Instruction:
Please rewrite the listing starting at the line that contains "The width and" and ending at the line that contains "pyautogui.click(x=1608, y=501)", substituting "capture" for "screenshot" and keeping everything else unchanged. Leave the pictures out of your answer.

Input records:

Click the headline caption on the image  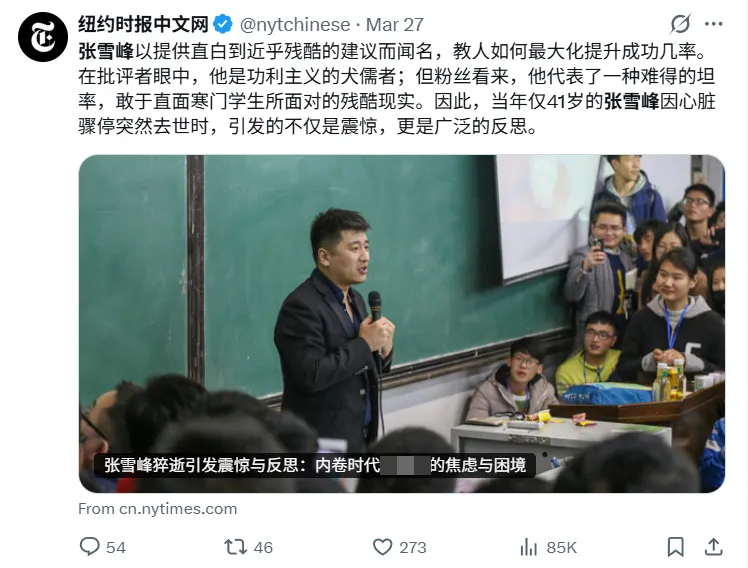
---
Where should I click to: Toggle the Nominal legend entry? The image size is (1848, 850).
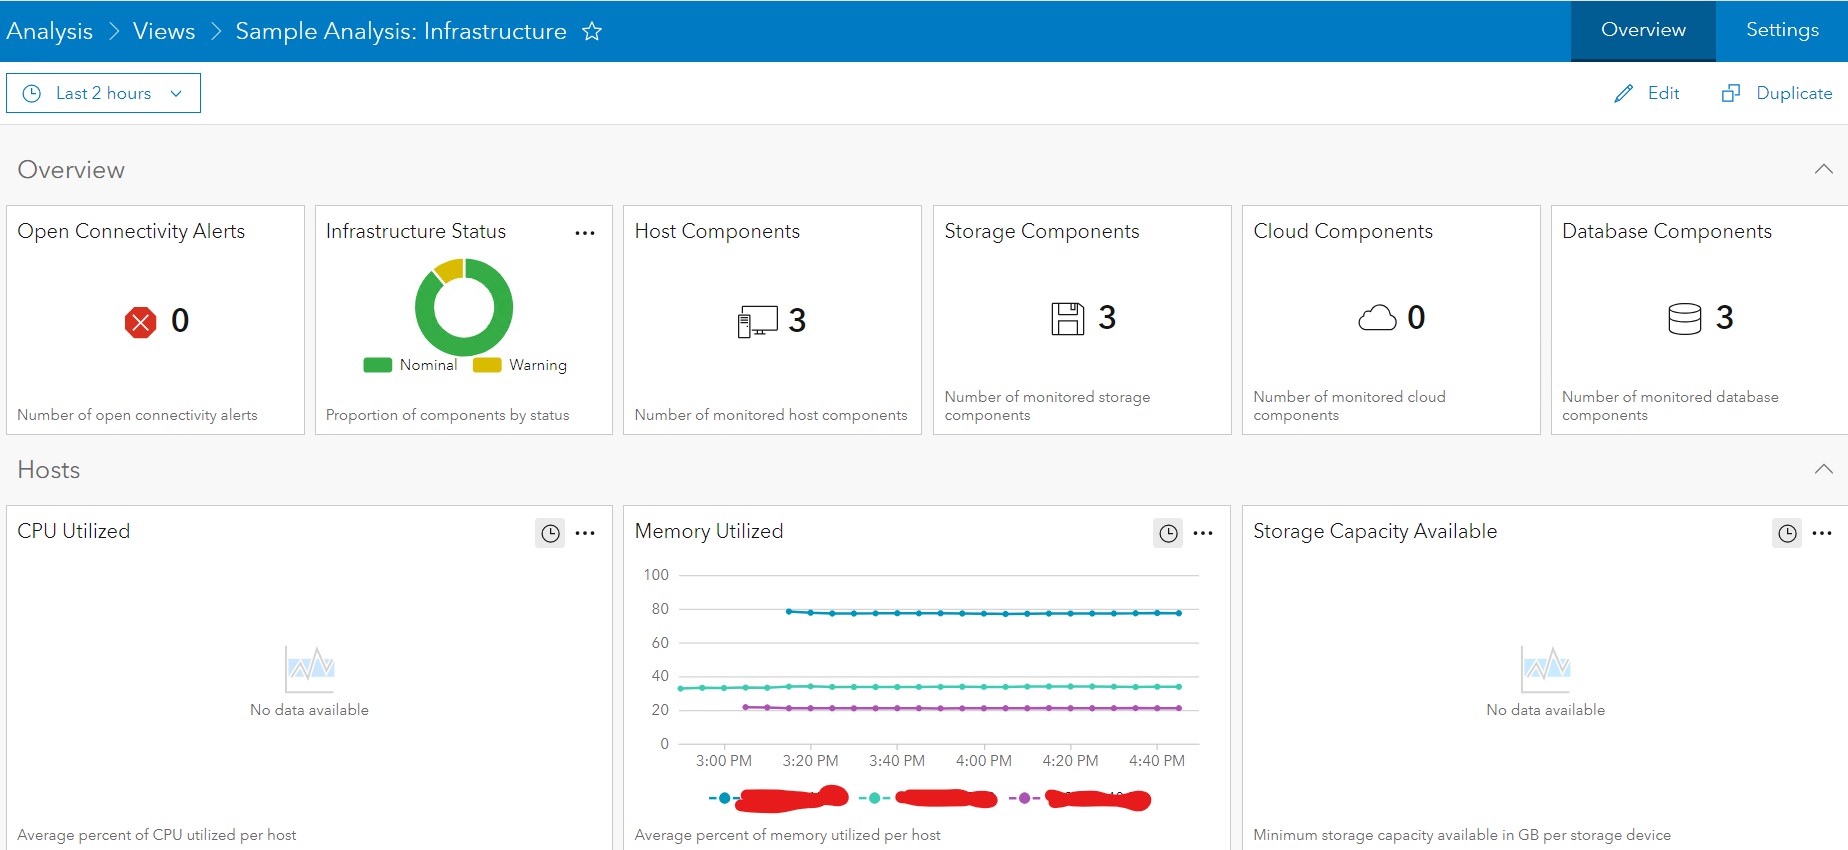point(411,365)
==
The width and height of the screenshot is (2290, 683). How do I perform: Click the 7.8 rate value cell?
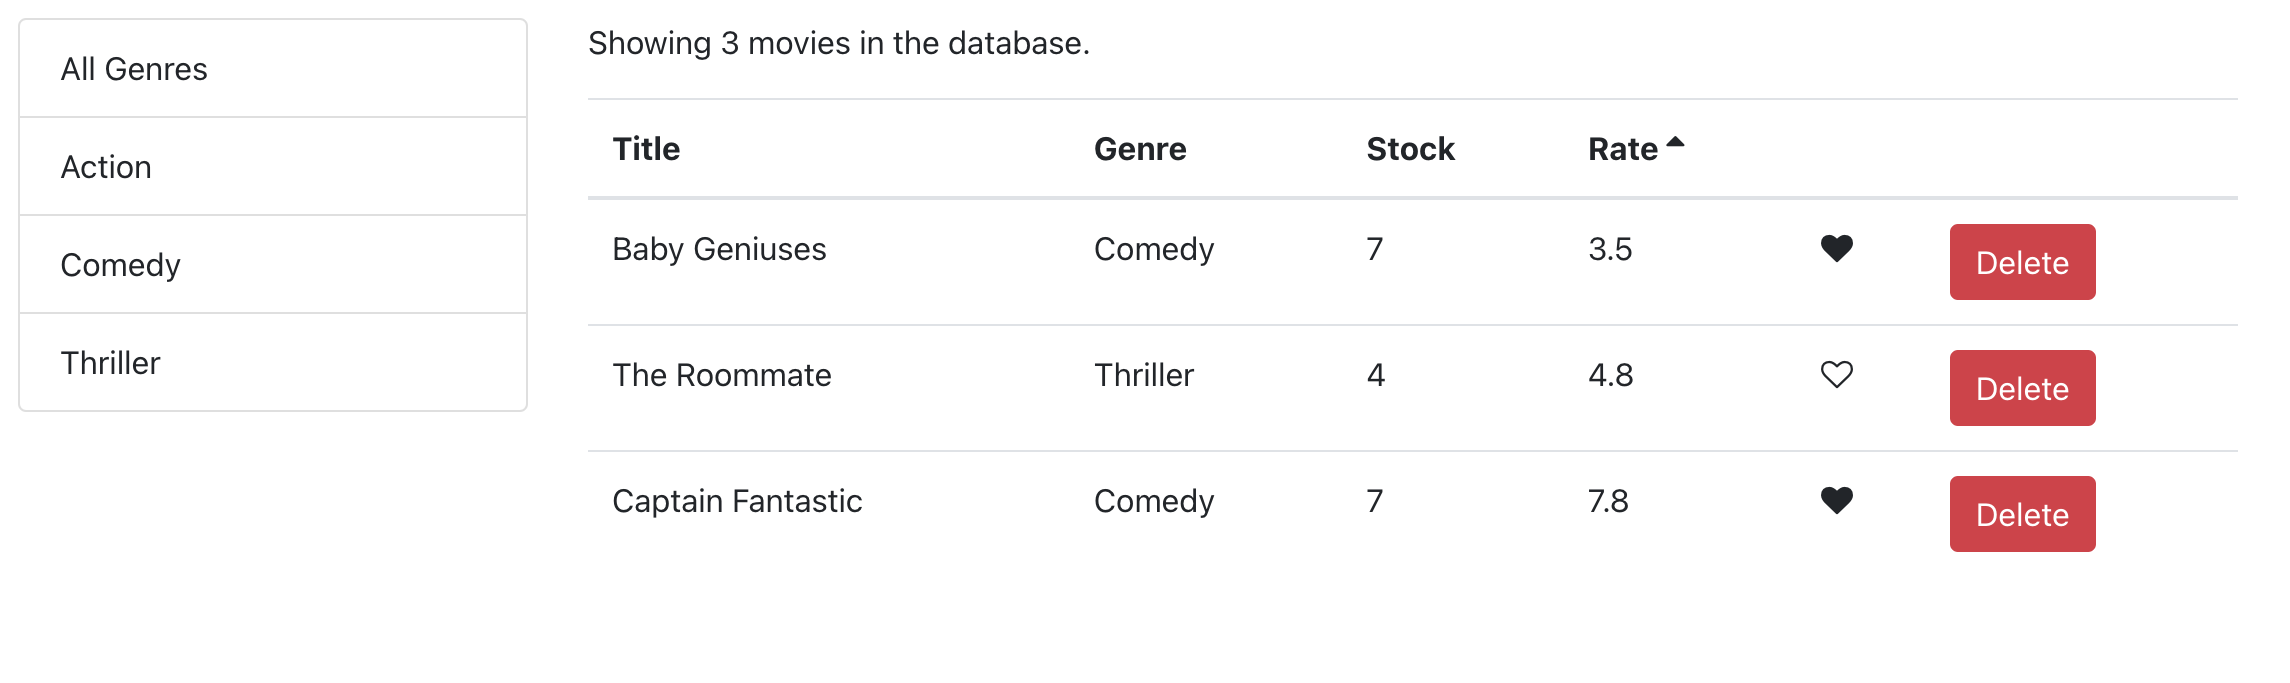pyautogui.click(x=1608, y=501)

Response for this exercise:
The width and height of the capture is (2290, 683). How do I perform: Click the 7.8 rate value cell?
pyautogui.click(x=1608, y=501)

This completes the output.